(The problem): In the listing below, the lines starting with the line with "Task: Click Outlook" and going on through the line with "Screen dimensions: 1145x875" are to be reproduced exactly, and only those.

↓↓↓

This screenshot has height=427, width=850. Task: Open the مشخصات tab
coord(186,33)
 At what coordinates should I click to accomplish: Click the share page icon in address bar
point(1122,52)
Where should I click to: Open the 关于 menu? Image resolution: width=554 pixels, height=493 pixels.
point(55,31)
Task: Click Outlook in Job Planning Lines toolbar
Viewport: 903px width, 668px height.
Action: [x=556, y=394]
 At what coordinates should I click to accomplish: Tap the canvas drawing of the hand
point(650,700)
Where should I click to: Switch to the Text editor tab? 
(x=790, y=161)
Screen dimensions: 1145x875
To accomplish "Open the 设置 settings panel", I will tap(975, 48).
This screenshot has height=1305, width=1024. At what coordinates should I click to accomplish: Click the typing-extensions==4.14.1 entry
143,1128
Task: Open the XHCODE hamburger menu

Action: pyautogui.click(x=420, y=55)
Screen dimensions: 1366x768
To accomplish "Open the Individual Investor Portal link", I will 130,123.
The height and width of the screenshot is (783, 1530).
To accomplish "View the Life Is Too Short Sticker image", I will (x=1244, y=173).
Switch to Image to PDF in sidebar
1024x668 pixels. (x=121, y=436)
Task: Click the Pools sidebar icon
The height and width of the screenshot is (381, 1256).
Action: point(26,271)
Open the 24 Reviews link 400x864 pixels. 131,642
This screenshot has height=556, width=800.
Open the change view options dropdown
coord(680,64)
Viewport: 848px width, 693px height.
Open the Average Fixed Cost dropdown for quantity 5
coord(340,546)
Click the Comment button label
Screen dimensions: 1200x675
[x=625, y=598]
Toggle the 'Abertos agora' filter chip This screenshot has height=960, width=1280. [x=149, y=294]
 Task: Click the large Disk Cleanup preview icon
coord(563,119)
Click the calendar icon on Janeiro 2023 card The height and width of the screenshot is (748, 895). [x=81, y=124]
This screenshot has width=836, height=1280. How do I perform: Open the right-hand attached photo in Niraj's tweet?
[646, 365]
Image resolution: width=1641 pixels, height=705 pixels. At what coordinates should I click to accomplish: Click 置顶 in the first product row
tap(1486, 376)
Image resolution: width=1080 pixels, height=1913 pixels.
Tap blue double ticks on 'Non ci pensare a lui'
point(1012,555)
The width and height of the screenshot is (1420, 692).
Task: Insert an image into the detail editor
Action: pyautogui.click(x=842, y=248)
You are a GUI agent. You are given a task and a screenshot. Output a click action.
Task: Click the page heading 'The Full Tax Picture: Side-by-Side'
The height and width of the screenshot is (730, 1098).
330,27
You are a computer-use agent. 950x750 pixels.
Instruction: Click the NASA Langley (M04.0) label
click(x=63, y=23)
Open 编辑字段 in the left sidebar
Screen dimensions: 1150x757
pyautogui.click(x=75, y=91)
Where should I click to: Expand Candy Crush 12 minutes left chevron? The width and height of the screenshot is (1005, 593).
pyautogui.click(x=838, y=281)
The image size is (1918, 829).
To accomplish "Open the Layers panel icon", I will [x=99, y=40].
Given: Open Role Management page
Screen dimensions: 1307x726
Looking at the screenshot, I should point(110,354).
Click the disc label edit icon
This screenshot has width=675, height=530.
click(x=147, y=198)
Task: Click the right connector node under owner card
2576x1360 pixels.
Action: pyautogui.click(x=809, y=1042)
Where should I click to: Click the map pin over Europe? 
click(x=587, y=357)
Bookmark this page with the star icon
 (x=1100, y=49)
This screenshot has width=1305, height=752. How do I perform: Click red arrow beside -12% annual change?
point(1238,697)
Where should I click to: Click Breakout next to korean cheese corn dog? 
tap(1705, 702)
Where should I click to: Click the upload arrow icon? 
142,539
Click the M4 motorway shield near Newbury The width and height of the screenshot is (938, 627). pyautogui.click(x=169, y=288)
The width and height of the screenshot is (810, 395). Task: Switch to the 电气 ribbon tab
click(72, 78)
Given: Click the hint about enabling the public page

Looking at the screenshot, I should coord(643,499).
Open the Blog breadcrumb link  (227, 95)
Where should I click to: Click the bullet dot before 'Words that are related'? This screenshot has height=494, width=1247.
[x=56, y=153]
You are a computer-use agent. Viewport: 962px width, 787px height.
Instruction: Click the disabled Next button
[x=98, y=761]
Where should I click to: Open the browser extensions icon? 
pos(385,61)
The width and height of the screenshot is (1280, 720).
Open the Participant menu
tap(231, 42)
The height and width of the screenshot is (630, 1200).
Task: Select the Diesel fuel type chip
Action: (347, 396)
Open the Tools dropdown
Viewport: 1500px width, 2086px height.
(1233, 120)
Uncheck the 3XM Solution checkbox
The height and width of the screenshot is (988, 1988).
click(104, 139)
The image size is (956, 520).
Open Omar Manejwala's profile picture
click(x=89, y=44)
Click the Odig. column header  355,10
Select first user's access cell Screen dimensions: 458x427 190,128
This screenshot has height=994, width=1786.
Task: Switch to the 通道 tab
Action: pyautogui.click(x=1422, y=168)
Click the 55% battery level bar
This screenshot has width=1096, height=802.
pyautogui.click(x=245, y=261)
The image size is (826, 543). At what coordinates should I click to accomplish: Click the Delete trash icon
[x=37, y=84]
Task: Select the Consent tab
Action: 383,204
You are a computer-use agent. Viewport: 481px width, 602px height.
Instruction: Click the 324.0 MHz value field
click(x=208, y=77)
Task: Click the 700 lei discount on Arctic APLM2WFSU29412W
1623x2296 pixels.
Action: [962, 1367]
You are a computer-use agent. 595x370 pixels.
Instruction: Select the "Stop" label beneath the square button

↑↑↑

(Answer space):
Task: Click Outlook in Job Planning Lines toolbar
Viewport: 903px width, 668px height.
Action: [x=556, y=394]
 At what coordinates should I click to accomplish: Tap the canvas drawing of the hand
point(650,700)
Where should I click to: Switch to the Text editor tab? 
(x=790, y=161)
Screen dimensions: 1145x875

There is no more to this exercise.